REQUIRED ACTION =
Nothing but the lines below, from the first through the line containing "The image size is (439, 214).", should be set down, each one exactly and without pictures.

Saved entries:
▼
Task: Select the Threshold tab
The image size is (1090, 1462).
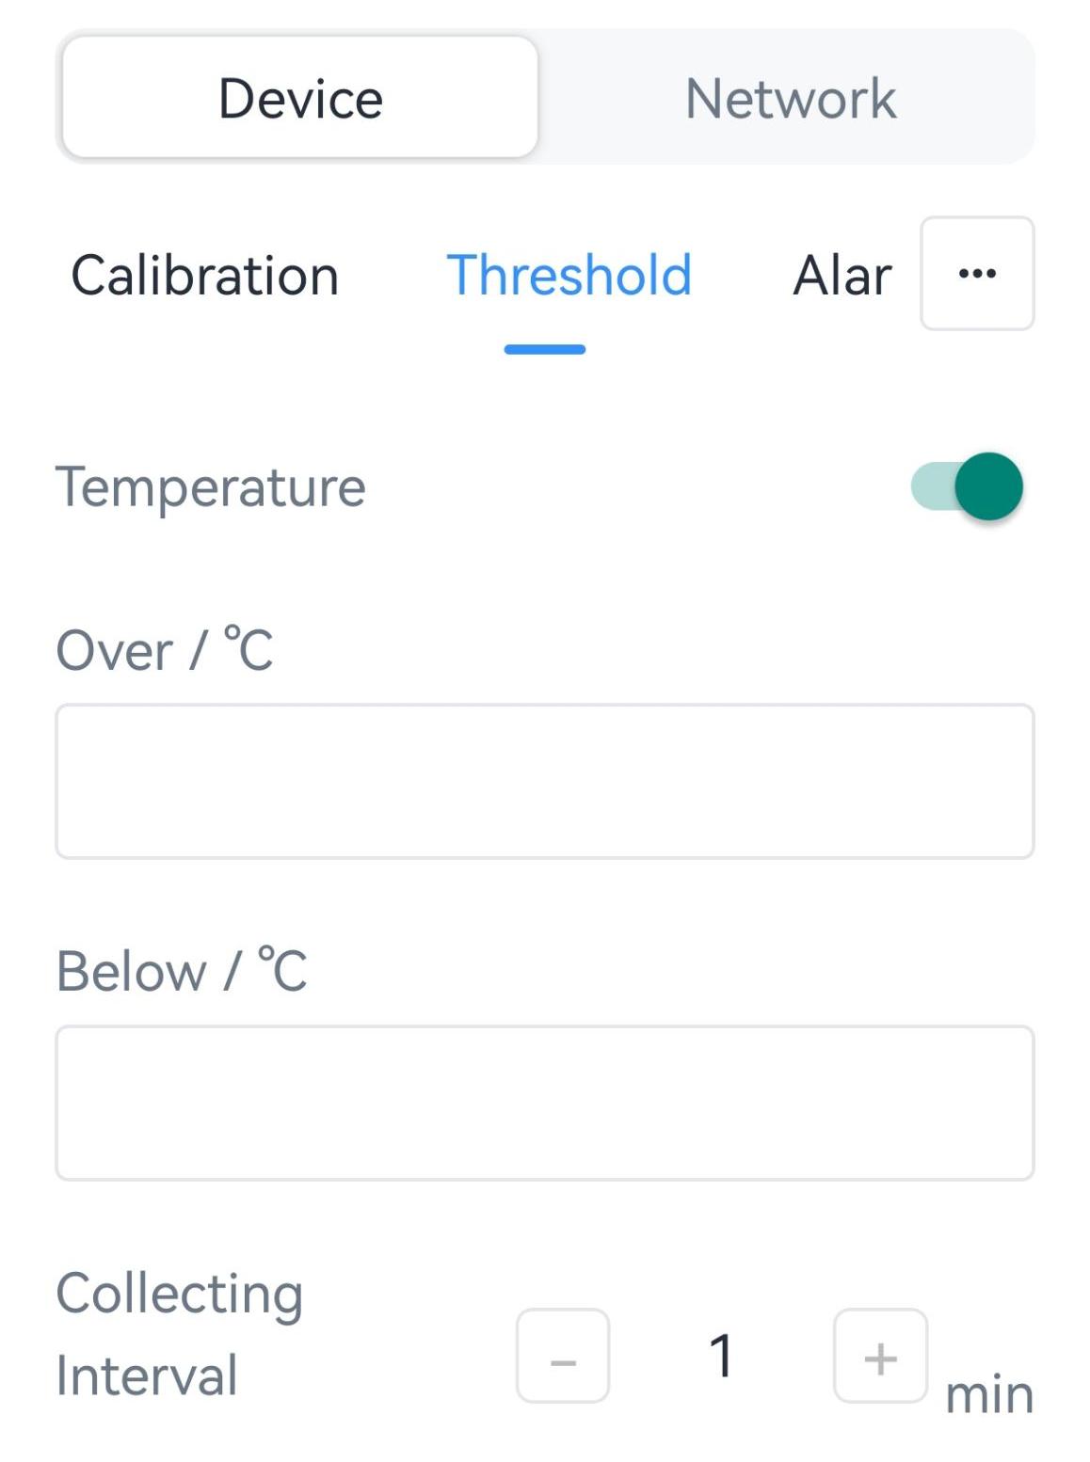Action: pos(569,276)
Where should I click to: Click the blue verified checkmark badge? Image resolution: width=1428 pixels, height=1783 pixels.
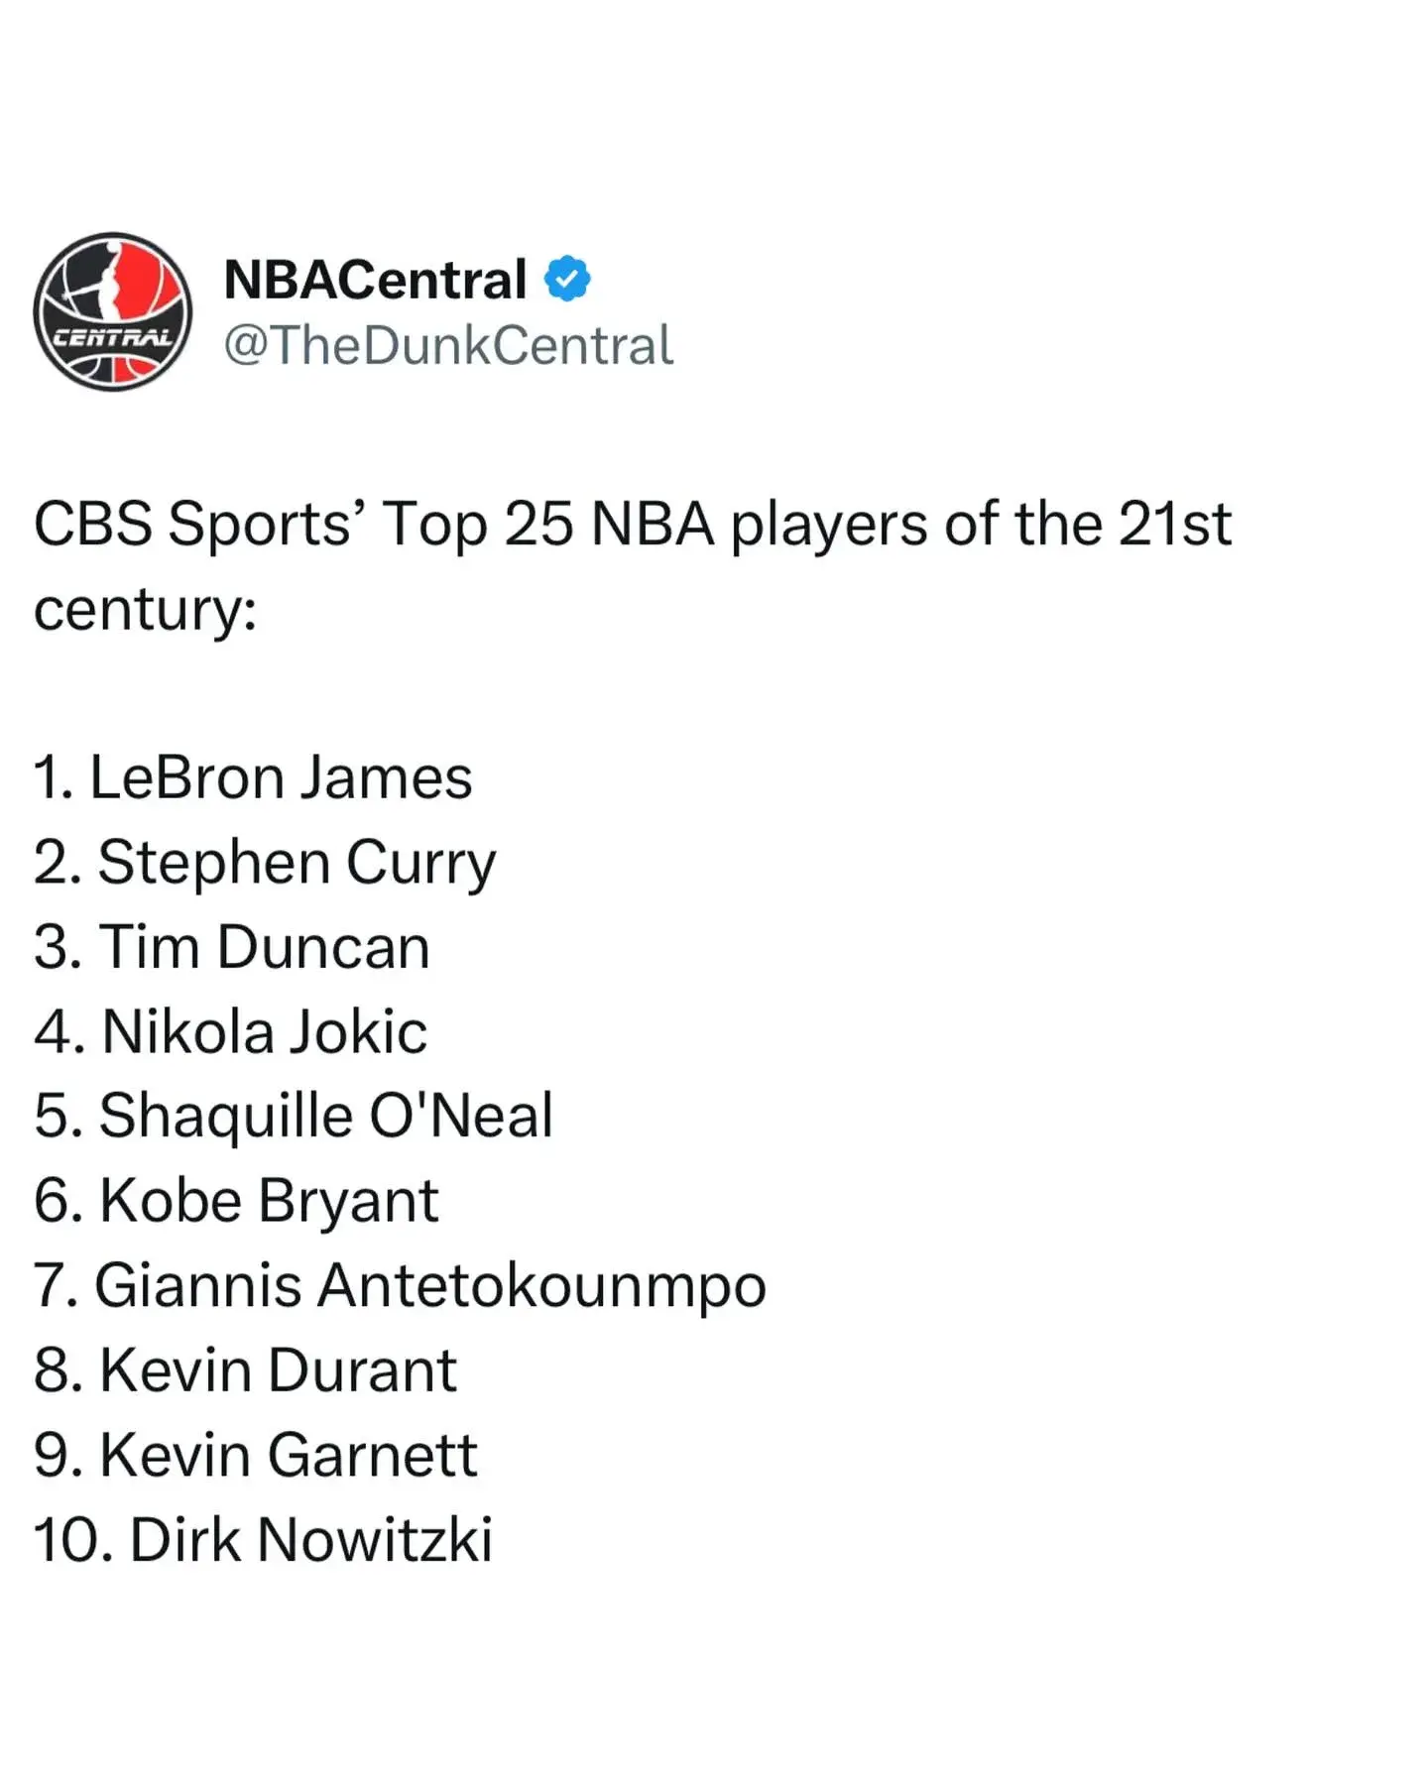pos(567,279)
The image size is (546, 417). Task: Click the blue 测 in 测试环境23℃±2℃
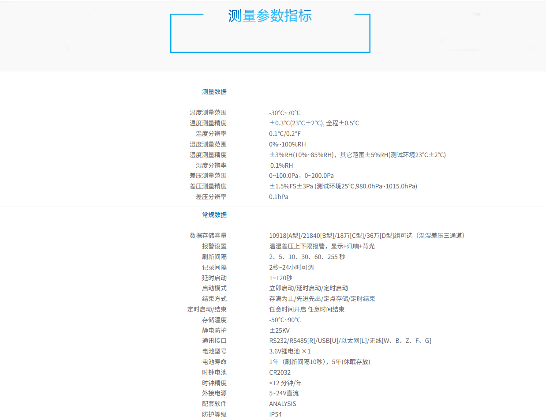393,155
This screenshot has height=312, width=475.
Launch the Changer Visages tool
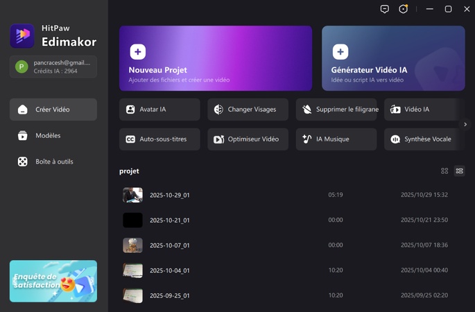click(x=248, y=110)
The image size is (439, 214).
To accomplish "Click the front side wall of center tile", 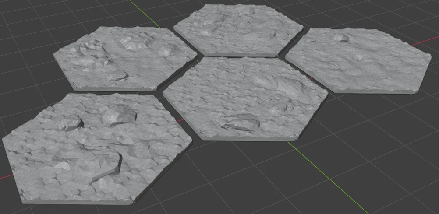I will point(245,138).
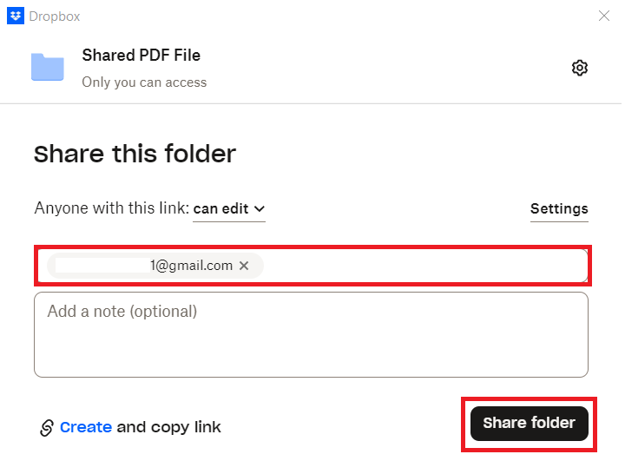Close the Dropbox share dialog
The image size is (625, 474).
[604, 16]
▲
EXERCISE ANSWER =
Task: Select the Threshold tab
The image size is (1090, 1462).
Action: pos(569,276)
Where should I click to: Click the blue verified checkmark badge? Image resolution: width=1428 pixels, height=1783 pixels.
pos(567,279)
The image size is (546, 417). Task: Click the blue 测 in 测试环境23℃±2℃
393,155
This screenshot has height=312, width=475.
Launch the Changer Visages tool
click(x=248, y=110)
The image size is (439, 214).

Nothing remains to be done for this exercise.